> [What needs to be done]
Write out the records exactly as they appear, from the line containing "You are a computer-use" through the line containing "Instruction: Click the", both lines included.

> [Entries shown]
----------
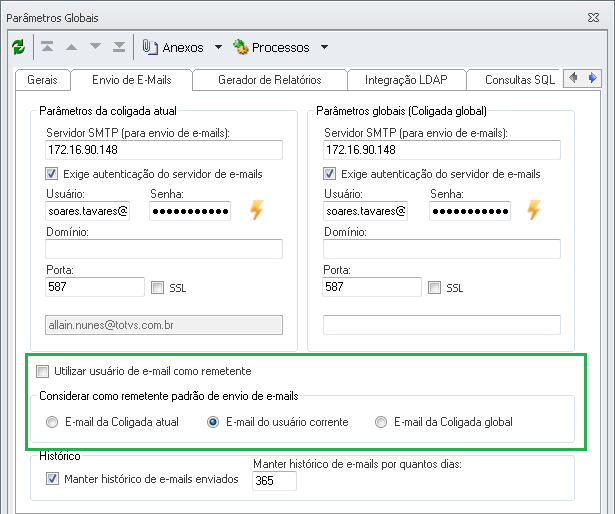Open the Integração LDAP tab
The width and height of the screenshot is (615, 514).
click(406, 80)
----------
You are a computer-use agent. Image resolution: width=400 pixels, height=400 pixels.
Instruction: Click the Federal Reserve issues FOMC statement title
----------
> [Solution]
You are a computer-use agent. Image resolution: width=400 pixels, height=400 pixels.
Instruction: Click the Federal Reserve issues FOMC statement title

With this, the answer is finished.